What to do
Once you find the line with "Screen dimensions: 656x393" in the entries below, return exactly every line from it through the line with "This screenshot has height=260, width=378.".

Data shown
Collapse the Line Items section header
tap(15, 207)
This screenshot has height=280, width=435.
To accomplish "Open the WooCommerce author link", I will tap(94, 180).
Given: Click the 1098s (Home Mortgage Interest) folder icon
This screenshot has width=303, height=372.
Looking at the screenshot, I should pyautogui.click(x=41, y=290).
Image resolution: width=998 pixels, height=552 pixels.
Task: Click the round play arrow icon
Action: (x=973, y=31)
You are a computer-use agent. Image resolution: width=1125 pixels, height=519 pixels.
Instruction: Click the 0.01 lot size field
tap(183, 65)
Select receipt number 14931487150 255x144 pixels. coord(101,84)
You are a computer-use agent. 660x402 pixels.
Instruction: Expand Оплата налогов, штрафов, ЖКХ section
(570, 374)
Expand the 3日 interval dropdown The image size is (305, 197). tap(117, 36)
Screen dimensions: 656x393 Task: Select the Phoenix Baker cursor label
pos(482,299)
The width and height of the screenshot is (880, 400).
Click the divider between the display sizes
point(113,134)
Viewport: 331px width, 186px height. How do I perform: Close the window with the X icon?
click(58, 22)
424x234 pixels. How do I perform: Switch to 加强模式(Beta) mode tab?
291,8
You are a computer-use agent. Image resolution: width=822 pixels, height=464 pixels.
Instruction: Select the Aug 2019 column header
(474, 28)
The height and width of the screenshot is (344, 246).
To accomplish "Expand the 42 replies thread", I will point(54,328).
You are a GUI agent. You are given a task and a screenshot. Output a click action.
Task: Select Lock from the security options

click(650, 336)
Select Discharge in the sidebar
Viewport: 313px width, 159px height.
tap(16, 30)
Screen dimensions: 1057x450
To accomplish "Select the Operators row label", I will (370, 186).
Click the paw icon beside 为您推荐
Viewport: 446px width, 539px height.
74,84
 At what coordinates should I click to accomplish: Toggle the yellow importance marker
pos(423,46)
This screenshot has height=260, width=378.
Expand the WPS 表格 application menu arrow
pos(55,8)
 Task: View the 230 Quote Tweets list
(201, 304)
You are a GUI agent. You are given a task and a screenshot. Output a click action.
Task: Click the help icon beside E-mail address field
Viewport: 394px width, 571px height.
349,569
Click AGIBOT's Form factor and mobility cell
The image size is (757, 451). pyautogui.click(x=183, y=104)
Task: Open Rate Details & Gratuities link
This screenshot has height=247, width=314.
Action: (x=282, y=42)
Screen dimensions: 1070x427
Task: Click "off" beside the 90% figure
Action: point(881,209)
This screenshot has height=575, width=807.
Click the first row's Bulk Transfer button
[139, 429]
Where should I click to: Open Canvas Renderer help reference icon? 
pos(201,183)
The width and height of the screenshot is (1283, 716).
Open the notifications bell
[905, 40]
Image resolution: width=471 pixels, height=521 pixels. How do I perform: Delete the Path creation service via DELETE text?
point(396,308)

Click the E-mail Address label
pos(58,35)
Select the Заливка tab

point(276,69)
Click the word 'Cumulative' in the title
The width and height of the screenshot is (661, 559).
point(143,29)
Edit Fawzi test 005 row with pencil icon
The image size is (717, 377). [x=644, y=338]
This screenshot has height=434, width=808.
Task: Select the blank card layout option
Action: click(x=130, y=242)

Answer box
Screen dimensions: 656x393 Task: Select the Phoenix Baker cursor label
pos(482,299)
The width and height of the screenshot is (880, 400).
Click the divider between the display sizes
point(113,134)
Viewport: 331px width, 186px height. How do I perform: Close the window with the X icon?
click(58, 22)
424x234 pixels. How do I perform: Switch to 加强模式(Beta) mode tab?
291,8
You are a computer-use agent. Image resolution: width=822 pixels, height=464 pixels.
Instruction: Select the Aug 2019 column header
(474, 28)
The height and width of the screenshot is (344, 246).
To accomplish "Expand the 42 replies thread", I will point(54,328).
You are a GUI agent. You are given a task and a screenshot. Output a click action.
Task: Select Lock from the security options

click(650, 336)
Select Discharge in the sidebar
Viewport: 313px width, 159px height.
tap(16, 30)
Screen dimensions: 1057x450
To accomplish "Select the Operators row label", I will (370, 186).
Click the paw icon beside 为您推荐
Viewport: 446px width, 539px height.
74,84
 At what coordinates should I click to accomplish: Toggle the yellow importance marker
pos(423,46)
This screenshot has height=260, width=378.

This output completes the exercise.